Japan town approves reactor restart

Japan town approves reactor restart

The local assembly in a Japanese town that hosts a nuclear plant agreed on Monday it was necessary to restart two off-line reactors, its chairman said, the first such nod since all the country’s stations were halted after the Fukushima crisis.

But further discussion lies ahead before reactors No 3 and No 4 at Kansai Electric Power Co’s Ohi plant in western Japan can be reconnected to the grid.

With power shortages looming in the region when demand peaks this summer, the central government has been trying to win approval from towns and prefectures that host reactors.

All 50 reactors are off-line since the last one shut down for maintenance on May 5.

Businesses and consumers in Kansai region, served by Kansai Electric Power Co, could be asked to cut electricity use by 20 per cent this summer compared to 2010 levels, according to a government draft document released on Monday.

The government will consider whether to issue a mandatory power cut order for corporate users in Kansai, which includes the vast Osaka metropolitan area, or impose rolling blackouts in several regions, the document also showed.

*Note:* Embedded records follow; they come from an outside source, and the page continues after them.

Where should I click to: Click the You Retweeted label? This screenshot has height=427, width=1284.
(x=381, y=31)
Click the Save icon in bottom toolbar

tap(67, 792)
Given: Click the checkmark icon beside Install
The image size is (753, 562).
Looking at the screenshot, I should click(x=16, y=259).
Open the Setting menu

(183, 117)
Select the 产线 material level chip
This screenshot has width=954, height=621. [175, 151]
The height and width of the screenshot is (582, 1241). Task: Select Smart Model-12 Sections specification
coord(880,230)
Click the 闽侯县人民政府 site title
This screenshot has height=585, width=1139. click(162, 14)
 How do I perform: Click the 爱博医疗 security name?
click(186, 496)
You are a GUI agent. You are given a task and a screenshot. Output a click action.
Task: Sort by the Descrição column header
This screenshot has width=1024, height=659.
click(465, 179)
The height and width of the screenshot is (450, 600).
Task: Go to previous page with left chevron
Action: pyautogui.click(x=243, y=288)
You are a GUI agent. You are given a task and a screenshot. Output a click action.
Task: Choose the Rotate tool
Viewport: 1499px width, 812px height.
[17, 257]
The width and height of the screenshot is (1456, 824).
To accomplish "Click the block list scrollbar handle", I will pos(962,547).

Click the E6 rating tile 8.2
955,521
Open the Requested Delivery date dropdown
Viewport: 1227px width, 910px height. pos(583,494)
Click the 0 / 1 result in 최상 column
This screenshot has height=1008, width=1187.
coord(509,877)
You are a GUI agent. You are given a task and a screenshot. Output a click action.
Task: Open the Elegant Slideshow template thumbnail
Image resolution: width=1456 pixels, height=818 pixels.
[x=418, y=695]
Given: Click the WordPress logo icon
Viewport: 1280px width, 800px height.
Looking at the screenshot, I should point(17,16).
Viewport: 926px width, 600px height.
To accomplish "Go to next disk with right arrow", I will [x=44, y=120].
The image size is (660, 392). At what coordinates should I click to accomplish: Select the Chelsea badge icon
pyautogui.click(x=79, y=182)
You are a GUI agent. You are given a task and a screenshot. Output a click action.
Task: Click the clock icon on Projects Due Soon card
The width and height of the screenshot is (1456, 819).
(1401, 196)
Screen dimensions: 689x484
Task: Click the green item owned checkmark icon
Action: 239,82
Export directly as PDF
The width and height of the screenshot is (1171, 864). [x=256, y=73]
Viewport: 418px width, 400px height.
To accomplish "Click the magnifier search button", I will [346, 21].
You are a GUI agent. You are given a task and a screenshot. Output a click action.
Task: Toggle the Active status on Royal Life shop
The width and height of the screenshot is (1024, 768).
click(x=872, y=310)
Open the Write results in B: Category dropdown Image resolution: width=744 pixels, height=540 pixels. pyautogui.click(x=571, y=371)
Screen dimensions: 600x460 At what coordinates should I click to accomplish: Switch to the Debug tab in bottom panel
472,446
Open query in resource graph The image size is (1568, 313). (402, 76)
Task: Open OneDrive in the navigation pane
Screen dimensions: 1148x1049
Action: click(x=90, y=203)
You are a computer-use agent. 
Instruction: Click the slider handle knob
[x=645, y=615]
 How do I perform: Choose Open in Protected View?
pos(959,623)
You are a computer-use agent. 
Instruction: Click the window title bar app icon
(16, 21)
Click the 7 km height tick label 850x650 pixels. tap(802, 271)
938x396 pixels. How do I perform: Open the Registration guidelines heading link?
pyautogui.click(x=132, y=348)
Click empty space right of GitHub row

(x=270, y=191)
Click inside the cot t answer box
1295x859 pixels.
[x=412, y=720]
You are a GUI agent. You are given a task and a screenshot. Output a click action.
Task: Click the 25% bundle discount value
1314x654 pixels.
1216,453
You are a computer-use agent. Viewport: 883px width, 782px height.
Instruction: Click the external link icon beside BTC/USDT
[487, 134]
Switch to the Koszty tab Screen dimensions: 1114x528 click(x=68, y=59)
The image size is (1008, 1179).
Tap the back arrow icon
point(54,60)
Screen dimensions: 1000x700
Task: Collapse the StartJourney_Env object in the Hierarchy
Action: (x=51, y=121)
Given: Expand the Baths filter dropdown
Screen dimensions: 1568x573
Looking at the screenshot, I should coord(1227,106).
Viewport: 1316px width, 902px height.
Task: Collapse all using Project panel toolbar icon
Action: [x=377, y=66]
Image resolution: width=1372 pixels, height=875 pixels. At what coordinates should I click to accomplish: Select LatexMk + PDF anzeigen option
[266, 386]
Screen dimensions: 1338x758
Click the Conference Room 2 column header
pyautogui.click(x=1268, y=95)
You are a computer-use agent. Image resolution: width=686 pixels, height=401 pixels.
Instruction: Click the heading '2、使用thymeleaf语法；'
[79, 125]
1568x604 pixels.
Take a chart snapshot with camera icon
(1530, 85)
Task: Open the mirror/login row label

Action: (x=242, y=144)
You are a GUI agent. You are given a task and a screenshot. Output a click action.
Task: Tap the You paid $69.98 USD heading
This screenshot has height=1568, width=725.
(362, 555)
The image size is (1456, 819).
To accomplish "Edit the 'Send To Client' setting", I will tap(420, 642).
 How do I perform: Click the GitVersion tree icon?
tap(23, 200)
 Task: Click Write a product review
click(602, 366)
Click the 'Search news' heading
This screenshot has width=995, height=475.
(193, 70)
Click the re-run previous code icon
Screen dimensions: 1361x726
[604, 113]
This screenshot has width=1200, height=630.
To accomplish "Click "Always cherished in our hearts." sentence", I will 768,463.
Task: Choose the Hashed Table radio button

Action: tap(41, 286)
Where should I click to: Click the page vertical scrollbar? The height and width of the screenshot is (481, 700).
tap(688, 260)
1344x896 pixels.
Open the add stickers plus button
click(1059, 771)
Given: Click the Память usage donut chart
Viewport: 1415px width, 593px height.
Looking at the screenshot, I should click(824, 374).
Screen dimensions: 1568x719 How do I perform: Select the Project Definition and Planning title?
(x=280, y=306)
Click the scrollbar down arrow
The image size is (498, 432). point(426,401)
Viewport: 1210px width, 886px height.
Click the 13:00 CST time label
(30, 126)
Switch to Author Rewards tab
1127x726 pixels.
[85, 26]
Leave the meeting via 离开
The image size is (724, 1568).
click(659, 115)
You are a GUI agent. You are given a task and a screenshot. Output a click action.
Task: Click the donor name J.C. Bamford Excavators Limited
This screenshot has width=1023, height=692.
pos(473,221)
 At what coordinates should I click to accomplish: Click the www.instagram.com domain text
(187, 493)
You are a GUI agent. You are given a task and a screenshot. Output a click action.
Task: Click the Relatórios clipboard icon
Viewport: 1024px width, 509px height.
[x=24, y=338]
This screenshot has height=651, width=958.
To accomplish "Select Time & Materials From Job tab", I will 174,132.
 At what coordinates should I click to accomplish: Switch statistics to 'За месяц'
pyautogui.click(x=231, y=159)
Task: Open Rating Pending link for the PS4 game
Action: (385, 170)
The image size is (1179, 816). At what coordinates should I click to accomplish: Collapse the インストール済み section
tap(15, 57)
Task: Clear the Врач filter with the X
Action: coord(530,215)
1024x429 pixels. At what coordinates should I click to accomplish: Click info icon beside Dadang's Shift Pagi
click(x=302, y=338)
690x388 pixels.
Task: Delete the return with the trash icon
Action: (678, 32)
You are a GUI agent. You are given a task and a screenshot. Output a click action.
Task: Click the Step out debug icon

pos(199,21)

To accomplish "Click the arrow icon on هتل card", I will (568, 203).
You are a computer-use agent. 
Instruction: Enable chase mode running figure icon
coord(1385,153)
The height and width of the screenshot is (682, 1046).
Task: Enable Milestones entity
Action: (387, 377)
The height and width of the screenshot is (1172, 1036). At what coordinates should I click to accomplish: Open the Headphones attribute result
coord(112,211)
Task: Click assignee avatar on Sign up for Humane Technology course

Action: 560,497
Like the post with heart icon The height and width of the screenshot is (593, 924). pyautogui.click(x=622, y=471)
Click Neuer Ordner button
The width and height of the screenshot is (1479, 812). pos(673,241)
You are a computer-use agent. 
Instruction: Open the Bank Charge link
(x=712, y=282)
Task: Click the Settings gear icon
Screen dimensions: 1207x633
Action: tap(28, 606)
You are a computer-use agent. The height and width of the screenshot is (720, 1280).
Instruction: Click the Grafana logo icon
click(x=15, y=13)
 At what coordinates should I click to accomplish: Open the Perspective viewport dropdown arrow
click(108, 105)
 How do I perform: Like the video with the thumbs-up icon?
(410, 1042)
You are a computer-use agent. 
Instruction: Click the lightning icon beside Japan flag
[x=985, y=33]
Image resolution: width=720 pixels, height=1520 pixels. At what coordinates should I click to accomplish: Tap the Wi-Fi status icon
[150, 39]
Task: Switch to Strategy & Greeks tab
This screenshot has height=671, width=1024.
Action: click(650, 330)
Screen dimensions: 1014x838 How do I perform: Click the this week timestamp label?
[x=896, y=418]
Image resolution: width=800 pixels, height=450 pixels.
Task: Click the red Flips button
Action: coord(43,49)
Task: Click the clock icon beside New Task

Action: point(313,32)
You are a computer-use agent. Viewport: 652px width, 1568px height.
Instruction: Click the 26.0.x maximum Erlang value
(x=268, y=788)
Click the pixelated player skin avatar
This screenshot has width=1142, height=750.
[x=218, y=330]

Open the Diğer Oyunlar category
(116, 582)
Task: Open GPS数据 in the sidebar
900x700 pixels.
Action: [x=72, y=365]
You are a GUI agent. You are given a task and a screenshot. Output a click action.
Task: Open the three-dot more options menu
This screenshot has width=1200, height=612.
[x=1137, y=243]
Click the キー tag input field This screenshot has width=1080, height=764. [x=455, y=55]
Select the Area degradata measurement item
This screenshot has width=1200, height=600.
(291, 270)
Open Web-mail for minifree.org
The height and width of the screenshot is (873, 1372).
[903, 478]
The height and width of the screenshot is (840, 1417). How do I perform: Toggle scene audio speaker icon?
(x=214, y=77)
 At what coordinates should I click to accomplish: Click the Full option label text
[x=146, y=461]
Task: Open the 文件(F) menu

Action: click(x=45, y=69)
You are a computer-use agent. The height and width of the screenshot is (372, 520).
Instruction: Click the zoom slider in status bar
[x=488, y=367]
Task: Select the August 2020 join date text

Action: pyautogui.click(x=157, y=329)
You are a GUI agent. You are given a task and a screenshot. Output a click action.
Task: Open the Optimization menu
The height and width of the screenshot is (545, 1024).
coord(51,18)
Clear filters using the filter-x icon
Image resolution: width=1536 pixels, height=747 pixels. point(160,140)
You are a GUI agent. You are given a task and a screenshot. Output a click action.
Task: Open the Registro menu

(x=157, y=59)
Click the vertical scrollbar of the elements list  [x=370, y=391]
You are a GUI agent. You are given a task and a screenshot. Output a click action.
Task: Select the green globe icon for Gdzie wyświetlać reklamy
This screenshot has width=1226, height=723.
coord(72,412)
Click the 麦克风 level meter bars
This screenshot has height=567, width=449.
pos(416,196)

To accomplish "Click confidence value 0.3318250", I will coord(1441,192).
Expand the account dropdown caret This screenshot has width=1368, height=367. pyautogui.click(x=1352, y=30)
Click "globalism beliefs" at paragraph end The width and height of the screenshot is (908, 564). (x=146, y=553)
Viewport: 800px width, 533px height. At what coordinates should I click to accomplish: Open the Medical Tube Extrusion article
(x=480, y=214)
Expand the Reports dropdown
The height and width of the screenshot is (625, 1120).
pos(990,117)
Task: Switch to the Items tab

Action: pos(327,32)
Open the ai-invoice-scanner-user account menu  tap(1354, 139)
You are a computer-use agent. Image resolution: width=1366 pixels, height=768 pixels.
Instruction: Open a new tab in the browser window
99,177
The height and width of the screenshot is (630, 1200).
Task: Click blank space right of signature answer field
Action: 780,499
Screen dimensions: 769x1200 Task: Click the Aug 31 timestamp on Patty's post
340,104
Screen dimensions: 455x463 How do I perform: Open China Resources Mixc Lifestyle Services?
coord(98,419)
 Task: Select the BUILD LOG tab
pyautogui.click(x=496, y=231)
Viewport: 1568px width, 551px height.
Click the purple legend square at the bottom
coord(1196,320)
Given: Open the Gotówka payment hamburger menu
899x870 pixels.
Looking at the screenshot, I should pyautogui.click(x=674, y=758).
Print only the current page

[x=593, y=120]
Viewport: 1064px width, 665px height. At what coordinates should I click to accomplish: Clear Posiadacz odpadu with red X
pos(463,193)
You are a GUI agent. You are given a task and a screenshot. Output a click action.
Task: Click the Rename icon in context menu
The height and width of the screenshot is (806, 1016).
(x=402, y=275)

Mandatory restrictions were imposed in some regions last year after the Fukushima crisis, the worst since the 1986 Chernobyl explosion, with three reactors suffering meltdowns after the plant was hit by a huge earthquake and tsunami.

Kansai Electric’s service region, which relied on nuclear power for more than 40 per cent of its generation before the Fukushima crisis, may see a 14.9 per cent shortage in August, a government panel concluded on Saturday. But if four other utilities can cooperate on power conservation, it may help make up for shortfalls in Kansai and reduce its power saving goal to 15 per cent.